Une Odyssée en alcoologie

Une Odyssée en addictologie

Magali Bretaud

Ulysse est l’exemple archétypal du guerrier qui résiste, qui éprouve sa force contre la volonté des dieux. Bien que maudit par Polyphème et condamné par Poséidon à ne jamais revenir à Ithaque, il réussit à y rentrer. Malgré les forces de la nature qui s’acharnent contre lui, il est capable de se libérer, par sa vertu propre : C’est la conquête de l’autonomie vis-à-vis des dieux, c’est-à-dire vis-à-vis de la nature. Le destin est déjoué. De même l’alcoolique dans son chemin vers l’abstinence montre sa capacité à conquérir sa liberté vis-à-vis de son alcoolodépendance : Il réussit finalement à échapper à la fatalité des rechutes.

Au sein d’un hôpital de jour d’addictologie, un atelier d’art propose aux patients de réaliser une œuvre collective pour croiser l’Odyssée d’Homère et leur propre autobiographie. Et si toutes les histoires d’alcooliques racontaient la même histoire ? L’histoire d’un désir, celui de rentrer chez soi… A titre de vignette clinique, nous prendrons le cas de Clément, la trentaine, qui raconte son histoire vers l’abstinence et son retour à la vie réelle en mettant ses pas dans ceux d’Ulysse.

Infirmière depuis une dizaine d’années, diplômée des Beaux-Arts, je propose des ateliers de médiation artistique pour aider les patients à retrouver la confiance en eux-mêmes par la sollicitation de leurs capacités créatives.

Présentation de l’atelier

Le rapport de l’Organisation Mondiale de la Santé du 11 Novembre 2019 conclut que : « L’art peut être bénéfique pour la santé, tant physique que mentale ». L’atelier d’art dans notre service fonctionne en groupes ouverts pouvant accueillir douze patients (entre cinq et six patients actuellement par restrictions liées à la crise sanitaire).
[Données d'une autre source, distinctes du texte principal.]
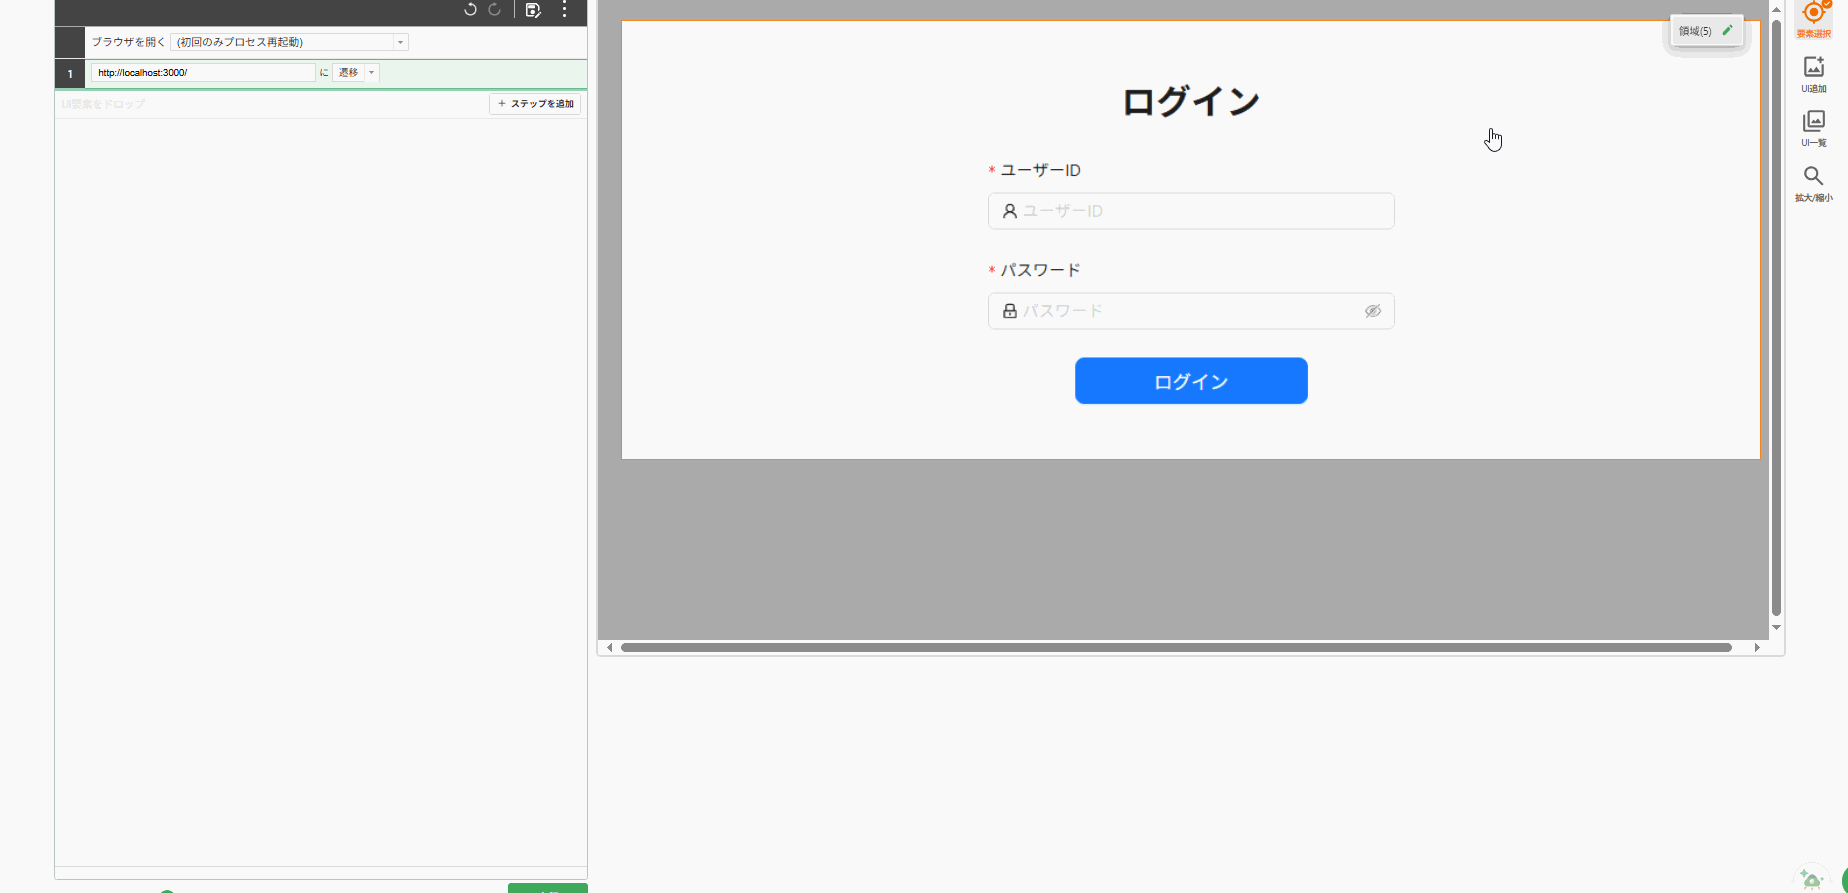Click the ユーザーID input field
The image size is (1848, 893).
click(x=1200, y=211)
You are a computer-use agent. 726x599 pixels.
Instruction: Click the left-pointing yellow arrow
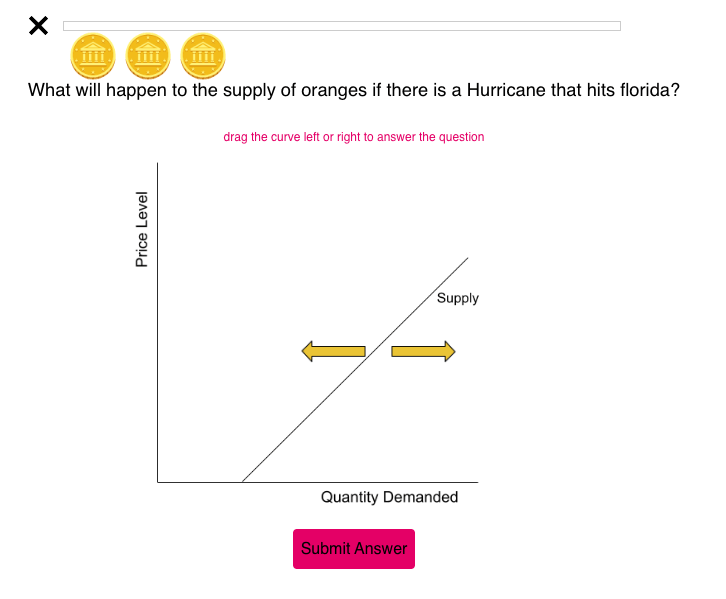[x=334, y=351]
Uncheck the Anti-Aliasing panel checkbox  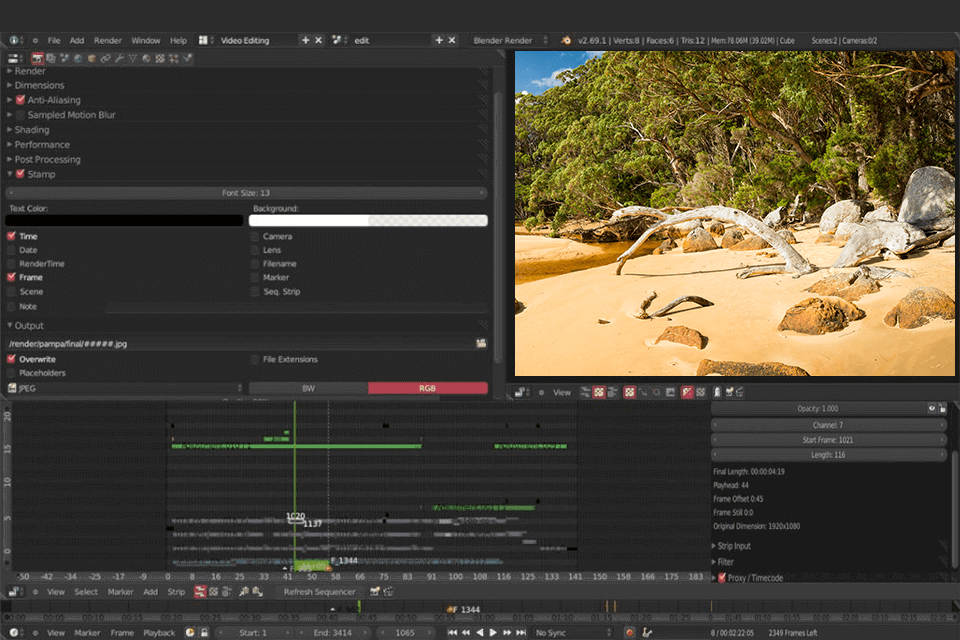[x=20, y=100]
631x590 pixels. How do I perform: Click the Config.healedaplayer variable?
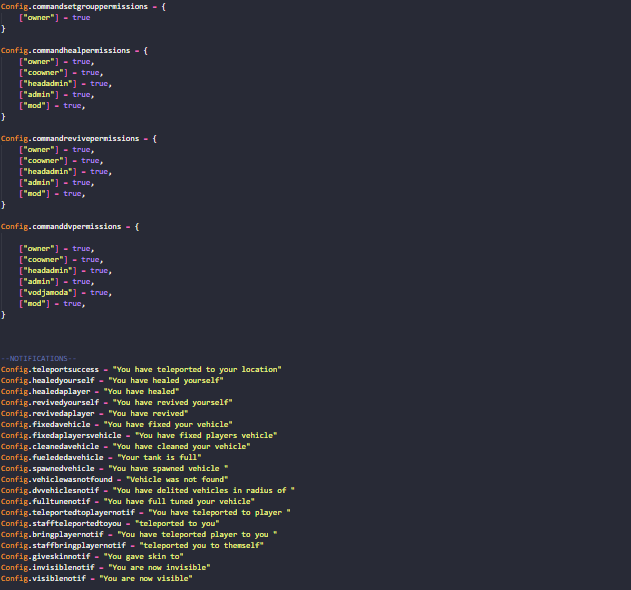tap(46, 391)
Les séances se déroulent sur deux heures dans une salle polyvalente. C’est une activité de soin hebdomadaire inscrite dans le planning de la structure de jour et prescrite, comme les autres activités thérapeutiques, par l’addictologue référent de la personne.

Une fois défini, un thème unique est exploité sur plusieurs séances afin de permettre aux patients une réflexion collective sur leur maladie et l’expression picturale de leur vécu.

Ulysse est invité en addictologie

Cette aventure picturale prend sa source dans une intuition : Et si toutes les histoires d’alcooliques racontaient la même histoire ? L’histoire d’un désir, celui de rentrer chez soi… Ulysse a failli s'oublier lui-même en cours de route, précisément s'oublier en tant que mortel, destiné à vivre au milieu des autres humains : Il a failli devenir un immortel, et disparaître loin de la société des hommes. Comme des Ulysse en effet, nos patients ont passé des années d’épreuves avant d’en arriver à désirer retrouver leur « vie d’avant l’alcool », disent-ils, celle d’avant la guerre de Troie en quelque sorte. Et si, à l’atelier d’art, une œuvre collective retraçait le trajet et les obstacles qui s’opposent à celui qui veut arriver, qui veut rentrer dans son lieu propre ? L'Odyssée donne-t-elle un éclairage sur ce passage d'un monde à un autre, de l’alcool à l’abstinence ? Une rencontre est-elle possible entre les figures mythologiques de l’Odyssée et nos patients ? L’itinéraire biographique des patients est en effet marqué d’évènements émotionnels qui sont autant de marqueurs de craving et/ou de consommations de rechute qui les détournent de leur destination. La promesse du bonheur leur file entre les doigts à mesure que l’alcool supplée en sensations. De même l’Odyssée est marquée d’épreuves qui, par l’oubli, risquent sans cesse de déporter Ulysse toujours plus loin d’Ithaque.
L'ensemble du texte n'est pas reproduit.